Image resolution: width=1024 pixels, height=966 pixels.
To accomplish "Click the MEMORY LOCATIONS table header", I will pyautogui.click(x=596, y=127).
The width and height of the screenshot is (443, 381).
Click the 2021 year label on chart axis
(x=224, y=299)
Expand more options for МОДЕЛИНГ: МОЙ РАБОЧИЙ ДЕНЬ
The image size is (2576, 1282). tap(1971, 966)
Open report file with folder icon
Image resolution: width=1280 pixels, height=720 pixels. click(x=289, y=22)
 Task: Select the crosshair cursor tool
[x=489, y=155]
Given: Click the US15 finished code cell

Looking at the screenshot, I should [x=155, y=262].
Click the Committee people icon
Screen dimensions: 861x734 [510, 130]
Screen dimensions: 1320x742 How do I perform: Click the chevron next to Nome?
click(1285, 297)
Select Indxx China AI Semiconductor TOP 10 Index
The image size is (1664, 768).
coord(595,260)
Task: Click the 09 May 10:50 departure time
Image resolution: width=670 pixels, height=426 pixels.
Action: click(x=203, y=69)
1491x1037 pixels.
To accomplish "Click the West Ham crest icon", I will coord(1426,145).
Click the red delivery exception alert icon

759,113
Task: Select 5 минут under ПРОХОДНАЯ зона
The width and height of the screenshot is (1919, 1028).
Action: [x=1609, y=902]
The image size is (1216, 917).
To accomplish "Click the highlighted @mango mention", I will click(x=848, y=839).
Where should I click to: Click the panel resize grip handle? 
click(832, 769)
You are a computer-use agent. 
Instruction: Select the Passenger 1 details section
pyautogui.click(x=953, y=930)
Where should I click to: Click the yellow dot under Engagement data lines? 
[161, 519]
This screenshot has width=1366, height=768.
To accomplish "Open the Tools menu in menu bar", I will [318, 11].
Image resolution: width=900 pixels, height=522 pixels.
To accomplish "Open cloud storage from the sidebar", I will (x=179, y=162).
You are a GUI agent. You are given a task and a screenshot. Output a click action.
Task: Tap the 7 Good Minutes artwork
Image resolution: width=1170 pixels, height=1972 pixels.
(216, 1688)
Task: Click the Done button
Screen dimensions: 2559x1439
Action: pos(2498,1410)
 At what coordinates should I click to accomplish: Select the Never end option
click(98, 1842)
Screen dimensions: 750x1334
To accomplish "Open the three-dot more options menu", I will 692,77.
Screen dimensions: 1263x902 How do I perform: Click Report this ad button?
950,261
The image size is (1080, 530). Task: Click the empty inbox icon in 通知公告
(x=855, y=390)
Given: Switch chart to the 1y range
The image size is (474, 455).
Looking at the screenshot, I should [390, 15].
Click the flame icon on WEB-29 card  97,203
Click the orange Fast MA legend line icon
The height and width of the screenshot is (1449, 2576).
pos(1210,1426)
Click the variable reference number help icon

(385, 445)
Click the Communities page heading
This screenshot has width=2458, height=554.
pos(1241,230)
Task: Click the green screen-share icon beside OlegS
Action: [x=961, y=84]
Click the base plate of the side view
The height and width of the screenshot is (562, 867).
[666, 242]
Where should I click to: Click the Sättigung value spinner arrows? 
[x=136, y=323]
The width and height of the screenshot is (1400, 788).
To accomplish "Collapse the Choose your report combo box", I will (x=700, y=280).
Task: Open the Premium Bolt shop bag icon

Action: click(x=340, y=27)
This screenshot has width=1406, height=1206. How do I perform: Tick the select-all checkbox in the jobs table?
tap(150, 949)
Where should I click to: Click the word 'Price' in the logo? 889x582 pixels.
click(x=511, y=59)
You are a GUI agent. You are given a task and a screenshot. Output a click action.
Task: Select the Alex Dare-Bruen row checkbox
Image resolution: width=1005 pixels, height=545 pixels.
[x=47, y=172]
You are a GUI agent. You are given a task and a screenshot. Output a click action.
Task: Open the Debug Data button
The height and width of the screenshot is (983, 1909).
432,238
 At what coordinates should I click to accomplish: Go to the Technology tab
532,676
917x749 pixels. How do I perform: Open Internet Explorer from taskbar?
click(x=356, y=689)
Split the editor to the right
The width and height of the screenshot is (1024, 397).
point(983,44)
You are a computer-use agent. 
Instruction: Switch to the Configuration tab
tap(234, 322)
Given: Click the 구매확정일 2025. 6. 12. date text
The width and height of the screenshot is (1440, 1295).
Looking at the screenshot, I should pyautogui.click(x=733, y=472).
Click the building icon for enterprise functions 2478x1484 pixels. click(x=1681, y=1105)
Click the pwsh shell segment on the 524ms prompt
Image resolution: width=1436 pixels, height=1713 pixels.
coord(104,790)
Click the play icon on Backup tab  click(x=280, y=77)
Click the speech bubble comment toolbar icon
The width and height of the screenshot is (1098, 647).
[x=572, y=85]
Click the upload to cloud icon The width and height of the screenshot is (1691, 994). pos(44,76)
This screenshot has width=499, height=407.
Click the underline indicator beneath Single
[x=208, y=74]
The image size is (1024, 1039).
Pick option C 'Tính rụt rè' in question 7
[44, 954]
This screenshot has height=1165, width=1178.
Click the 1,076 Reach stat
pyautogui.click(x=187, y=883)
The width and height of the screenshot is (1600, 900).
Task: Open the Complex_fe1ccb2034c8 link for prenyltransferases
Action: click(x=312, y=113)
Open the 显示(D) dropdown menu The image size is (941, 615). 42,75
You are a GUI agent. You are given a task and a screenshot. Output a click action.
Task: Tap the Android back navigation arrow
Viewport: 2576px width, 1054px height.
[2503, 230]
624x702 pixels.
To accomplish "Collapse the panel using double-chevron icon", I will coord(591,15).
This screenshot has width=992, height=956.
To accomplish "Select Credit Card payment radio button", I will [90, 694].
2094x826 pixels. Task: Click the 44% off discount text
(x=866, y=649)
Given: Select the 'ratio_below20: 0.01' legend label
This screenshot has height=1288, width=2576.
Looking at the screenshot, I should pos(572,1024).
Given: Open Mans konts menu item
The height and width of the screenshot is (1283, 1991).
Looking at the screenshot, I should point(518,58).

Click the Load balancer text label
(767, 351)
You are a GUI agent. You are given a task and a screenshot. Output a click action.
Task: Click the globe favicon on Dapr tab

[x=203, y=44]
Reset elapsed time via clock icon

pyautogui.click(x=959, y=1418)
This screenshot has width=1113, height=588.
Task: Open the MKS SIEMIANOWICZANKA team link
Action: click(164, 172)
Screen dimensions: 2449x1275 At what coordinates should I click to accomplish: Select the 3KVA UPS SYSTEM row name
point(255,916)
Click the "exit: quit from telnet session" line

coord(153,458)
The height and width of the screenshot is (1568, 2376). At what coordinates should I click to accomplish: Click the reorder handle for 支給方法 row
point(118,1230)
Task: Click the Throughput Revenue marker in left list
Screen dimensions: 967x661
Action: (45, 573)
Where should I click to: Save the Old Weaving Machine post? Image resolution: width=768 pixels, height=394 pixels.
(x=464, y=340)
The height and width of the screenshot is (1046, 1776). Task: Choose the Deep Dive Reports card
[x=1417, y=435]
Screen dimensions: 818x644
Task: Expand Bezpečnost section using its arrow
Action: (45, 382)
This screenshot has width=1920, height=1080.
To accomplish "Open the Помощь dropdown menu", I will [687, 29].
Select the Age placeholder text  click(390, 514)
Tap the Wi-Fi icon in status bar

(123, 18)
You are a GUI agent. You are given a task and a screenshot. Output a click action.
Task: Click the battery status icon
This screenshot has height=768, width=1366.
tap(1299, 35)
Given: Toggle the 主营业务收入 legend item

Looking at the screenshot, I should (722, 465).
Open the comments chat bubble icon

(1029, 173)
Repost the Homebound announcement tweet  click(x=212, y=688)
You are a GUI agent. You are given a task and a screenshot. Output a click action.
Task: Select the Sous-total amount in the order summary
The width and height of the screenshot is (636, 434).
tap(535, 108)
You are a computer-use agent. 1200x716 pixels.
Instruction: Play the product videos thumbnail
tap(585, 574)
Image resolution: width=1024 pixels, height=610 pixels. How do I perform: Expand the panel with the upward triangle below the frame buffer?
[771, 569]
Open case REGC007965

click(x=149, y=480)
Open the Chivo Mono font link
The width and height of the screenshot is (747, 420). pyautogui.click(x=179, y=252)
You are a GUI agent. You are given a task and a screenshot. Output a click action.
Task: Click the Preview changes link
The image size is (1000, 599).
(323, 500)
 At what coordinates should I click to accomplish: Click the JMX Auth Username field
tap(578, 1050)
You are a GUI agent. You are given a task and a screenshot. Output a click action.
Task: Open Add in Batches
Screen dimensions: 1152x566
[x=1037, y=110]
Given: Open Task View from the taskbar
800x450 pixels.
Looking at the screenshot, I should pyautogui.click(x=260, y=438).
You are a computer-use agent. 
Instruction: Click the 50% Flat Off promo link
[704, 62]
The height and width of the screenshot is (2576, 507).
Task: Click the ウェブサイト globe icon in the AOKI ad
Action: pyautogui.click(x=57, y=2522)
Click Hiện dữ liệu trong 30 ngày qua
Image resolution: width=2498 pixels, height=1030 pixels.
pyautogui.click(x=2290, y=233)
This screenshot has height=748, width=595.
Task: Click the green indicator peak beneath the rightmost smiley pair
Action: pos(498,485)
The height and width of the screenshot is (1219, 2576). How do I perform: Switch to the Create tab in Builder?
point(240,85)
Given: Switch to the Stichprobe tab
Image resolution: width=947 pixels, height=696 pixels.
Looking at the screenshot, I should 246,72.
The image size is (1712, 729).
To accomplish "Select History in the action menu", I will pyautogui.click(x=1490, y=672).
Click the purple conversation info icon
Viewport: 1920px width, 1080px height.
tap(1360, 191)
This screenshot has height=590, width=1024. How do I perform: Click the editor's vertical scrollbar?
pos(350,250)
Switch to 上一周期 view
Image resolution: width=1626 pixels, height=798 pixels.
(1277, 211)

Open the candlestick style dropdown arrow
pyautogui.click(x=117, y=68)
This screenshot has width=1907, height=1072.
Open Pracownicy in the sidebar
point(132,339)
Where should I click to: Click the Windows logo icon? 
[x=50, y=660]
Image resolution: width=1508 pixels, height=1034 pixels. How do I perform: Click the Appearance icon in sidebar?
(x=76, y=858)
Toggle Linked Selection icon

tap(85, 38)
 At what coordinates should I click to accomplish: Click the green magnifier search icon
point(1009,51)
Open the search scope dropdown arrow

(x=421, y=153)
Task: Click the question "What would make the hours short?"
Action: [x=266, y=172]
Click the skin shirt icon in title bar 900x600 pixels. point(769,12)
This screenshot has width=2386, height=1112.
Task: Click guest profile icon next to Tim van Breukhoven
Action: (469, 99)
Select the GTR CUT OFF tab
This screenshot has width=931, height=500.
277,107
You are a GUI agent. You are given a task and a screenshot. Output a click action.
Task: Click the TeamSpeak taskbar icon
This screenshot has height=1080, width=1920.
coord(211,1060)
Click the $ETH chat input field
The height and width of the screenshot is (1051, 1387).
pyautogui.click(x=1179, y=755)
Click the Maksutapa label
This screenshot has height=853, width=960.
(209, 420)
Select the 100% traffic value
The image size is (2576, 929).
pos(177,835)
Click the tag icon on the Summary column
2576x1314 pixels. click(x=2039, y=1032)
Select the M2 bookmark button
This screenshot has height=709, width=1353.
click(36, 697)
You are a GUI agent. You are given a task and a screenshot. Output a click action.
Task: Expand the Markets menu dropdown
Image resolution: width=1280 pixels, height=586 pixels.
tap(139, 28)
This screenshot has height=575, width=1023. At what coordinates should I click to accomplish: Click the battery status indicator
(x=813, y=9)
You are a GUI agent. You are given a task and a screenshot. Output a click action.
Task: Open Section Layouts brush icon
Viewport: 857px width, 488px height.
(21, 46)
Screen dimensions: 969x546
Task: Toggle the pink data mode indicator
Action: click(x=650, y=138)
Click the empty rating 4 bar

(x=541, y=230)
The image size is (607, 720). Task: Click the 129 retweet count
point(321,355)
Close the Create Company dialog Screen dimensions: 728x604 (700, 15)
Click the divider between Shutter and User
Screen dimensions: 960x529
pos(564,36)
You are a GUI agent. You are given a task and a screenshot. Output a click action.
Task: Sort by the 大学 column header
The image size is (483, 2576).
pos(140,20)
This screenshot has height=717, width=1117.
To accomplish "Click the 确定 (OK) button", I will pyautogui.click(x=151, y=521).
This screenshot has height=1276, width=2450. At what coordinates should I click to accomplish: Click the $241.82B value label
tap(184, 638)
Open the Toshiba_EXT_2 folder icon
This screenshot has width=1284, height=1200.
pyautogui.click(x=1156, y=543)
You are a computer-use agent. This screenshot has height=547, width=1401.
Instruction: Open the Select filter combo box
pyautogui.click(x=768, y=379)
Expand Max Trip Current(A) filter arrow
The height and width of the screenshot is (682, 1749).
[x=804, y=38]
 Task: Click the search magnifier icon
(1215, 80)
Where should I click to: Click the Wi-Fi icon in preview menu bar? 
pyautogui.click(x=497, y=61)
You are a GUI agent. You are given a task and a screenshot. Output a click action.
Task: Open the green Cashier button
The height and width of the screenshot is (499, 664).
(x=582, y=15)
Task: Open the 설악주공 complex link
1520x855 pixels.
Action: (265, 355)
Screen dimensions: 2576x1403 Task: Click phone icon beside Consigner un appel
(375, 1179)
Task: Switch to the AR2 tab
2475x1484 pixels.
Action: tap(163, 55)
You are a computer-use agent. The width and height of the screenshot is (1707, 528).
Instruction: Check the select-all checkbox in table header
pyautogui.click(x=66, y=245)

**********

> _Exercise aim_:
Repeat the data above word for word, from its first line through the line that contains "Looking at the screenshot, I should [x=155, y=262].", including that line.

> _Correct response_:
Image resolution: width=1024 pixels, height=966 pixels.
To accomplish "Click the MEMORY LOCATIONS table header", I will pyautogui.click(x=596, y=127).
The width and height of the screenshot is (443, 381).
Click the 2021 year label on chart axis
(x=224, y=299)
Expand more options for МОДЕЛИНГ: МОЙ РАБОЧИЙ ДЕНЬ
The image size is (2576, 1282). tap(1971, 966)
Open report file with folder icon
Image resolution: width=1280 pixels, height=720 pixels. click(x=289, y=22)
 Task: Select the crosshair cursor tool
[x=489, y=155]
Given: Click the US15 finished code cell

Looking at the screenshot, I should [x=155, y=262].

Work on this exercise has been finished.